Exactly the lines from the one with "Click the 11.9 °C temperature reading" through the end of the data below must be set down, and no pictures with them.
──────── Material shown ────────
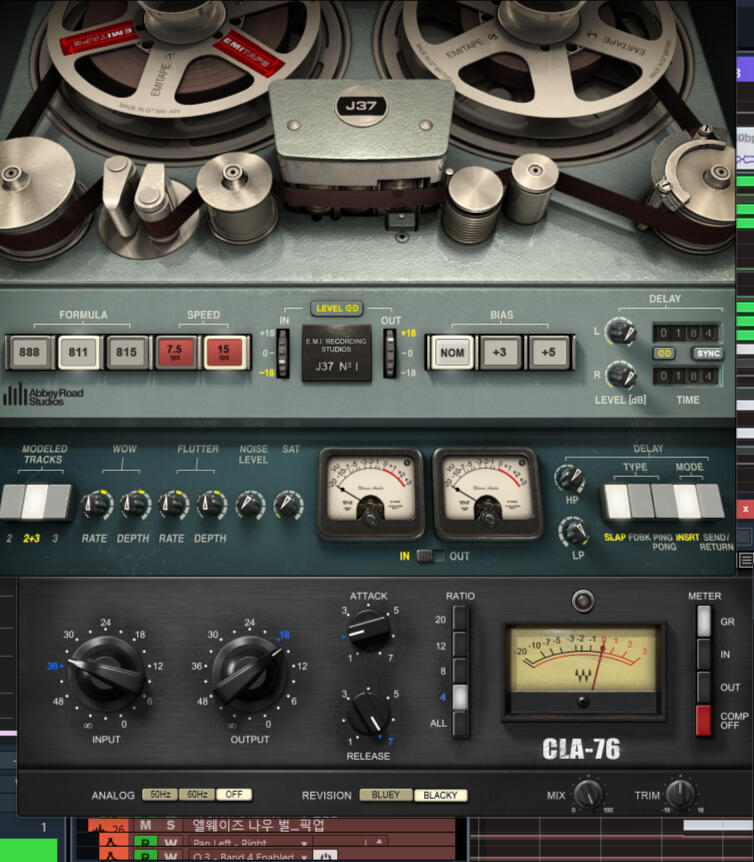
Task: Click the delay L/R link icon
Action: [x=664, y=354]
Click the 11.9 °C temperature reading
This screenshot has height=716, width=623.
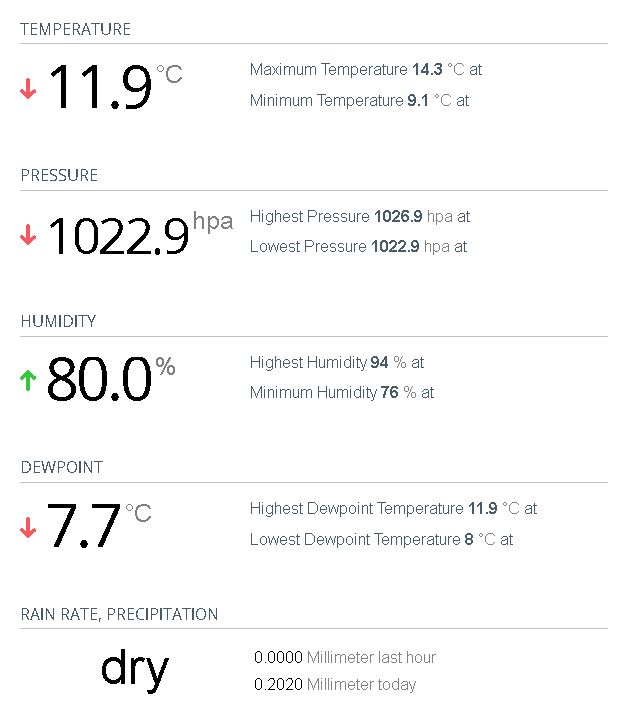100,87
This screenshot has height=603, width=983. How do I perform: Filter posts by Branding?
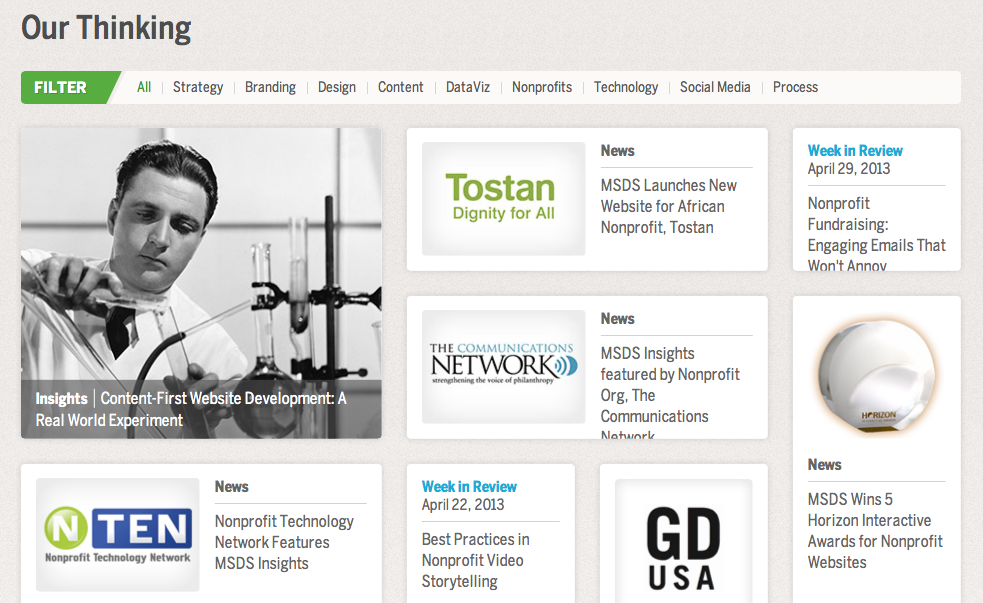tap(270, 87)
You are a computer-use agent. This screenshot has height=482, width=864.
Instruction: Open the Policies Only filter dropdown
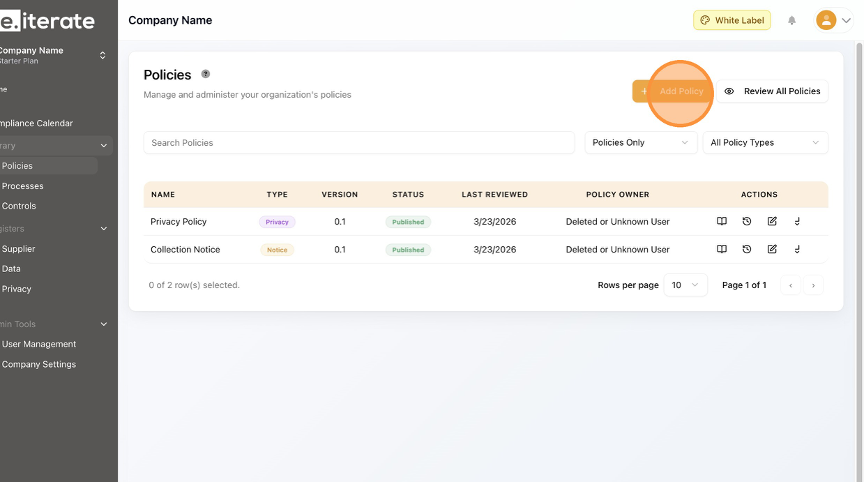pos(640,143)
────────
**Task output**
Click the 11.9 °C temperature reading
This screenshot has height=716, width=623.
100,87
This screenshot has height=603, width=983. How do I perform: Filter posts by Branding?
tap(270, 87)
You are a computer-use agent. This screenshot has height=482, width=864.
Instruction: Open the Policies Only filter dropdown
pos(640,143)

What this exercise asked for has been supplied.